To solve these tasks, ML exploits the idea of the function
approximators. Since the 1950s we know of several types of function approximators such as:
- Linear Models by Anderson et al. (1958)
- SVMs by Cortes and Vapnik (1995)
- Decisions Tree by Liaw, Wiener, et al. (2002) and Geurts et al. (2006)
- Gaussian Processes by Rasmussen (2004) and
- Deep Learning by Yann LeCun, Yoshua Bengio & Geoffrey Hinton (formally introduced in 2015 after networks actually started going deep) Read it here
DeepMind pioneered by applying deep learning methods into RL and since then, DRLs have achieved beyond human-level performance across many challenging domains (two of which you saw above).
The two major RL entities are:
Agent - is a piece of software that implements some policy. Basically, this policy must decide what action is needed at every time step, given our observations, thus solving a given problem in a more-or-less efficient way.
Environment - a model of the world which is external to an agent and communicating in limited scope by rewards (obtained from the environment), actions (executed by the agent and given to the environment), and observations (some information besides the rewards that the agent receives from the environment). The state of the environment can change based on the agent's actions.
Actions, Observations and Rewards are the communication channels here.
Actions are things that an agent can do in the environment. It can be either discrete or continuous.
Observations are pieces of information that the environment provides the agent with, like what's going on around them. It may be relevant to the upcoming reward or may not, but it eventually doesn't drive the agent's learning process (as a reward does).
The purpose of a reward is to give agent feedback about its success, and it's an important central concept in RL. Basically, the term reinforcement comes from the fact that a reward obtained by an agent should reinforce its behavior in a positive or negative way.

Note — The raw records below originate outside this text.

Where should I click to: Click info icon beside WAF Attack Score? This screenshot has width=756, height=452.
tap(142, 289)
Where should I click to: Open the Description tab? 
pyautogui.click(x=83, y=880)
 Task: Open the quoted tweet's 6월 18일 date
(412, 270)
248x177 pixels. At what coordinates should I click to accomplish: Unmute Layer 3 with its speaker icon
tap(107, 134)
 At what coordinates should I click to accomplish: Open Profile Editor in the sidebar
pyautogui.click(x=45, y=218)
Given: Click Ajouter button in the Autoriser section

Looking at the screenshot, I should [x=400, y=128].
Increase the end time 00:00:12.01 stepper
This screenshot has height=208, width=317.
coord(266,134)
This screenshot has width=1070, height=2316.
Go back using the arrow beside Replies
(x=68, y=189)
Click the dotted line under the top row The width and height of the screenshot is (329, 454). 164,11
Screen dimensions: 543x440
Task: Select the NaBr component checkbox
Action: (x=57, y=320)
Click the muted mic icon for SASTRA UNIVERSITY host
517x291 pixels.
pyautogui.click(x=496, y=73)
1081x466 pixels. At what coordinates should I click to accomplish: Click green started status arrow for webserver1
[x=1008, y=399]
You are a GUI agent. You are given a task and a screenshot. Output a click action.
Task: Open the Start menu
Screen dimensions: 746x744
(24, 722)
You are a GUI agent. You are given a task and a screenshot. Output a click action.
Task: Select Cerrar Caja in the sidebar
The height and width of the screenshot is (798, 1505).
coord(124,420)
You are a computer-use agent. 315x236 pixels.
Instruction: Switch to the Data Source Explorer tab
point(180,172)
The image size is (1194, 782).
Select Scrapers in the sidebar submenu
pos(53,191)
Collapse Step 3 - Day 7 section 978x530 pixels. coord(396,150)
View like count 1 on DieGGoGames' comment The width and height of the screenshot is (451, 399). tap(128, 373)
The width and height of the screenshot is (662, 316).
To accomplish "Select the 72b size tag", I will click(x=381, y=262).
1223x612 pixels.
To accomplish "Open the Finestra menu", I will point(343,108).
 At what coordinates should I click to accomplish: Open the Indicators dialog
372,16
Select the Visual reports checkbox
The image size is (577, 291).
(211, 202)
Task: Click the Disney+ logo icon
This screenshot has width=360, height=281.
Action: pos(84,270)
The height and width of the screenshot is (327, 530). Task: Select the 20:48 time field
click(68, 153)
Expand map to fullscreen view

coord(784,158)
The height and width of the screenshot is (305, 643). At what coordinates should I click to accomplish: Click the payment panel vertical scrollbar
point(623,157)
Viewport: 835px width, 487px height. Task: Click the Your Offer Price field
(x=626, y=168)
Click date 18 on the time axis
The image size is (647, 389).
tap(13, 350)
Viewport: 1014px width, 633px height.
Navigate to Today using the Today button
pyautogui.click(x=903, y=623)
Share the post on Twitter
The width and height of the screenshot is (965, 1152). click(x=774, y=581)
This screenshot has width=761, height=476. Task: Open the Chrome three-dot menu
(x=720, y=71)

That's basically the fundamentals of RL. The environment could be an extremely complicated physics model, and an agent could easily be a large neural network implementing the latest RL algorithm, but the basic pattern stays the same: on every step, an agent takes some observations from the environment, does its calculations, and selects the action to issue. The result of this action is a reward and a new observation. The final goal is to achieve the largest accumulated reward over its sequence of actions.
RL methods are mostly categorized as
Model-free methods: means that the method doesn't build a model of the environment or reward; it just directly connects observations to actions (or values that are related to actions). In other words, the agent takes current observations and does some computations on them, and the result is the action that it should take. These methods are usually easier to train.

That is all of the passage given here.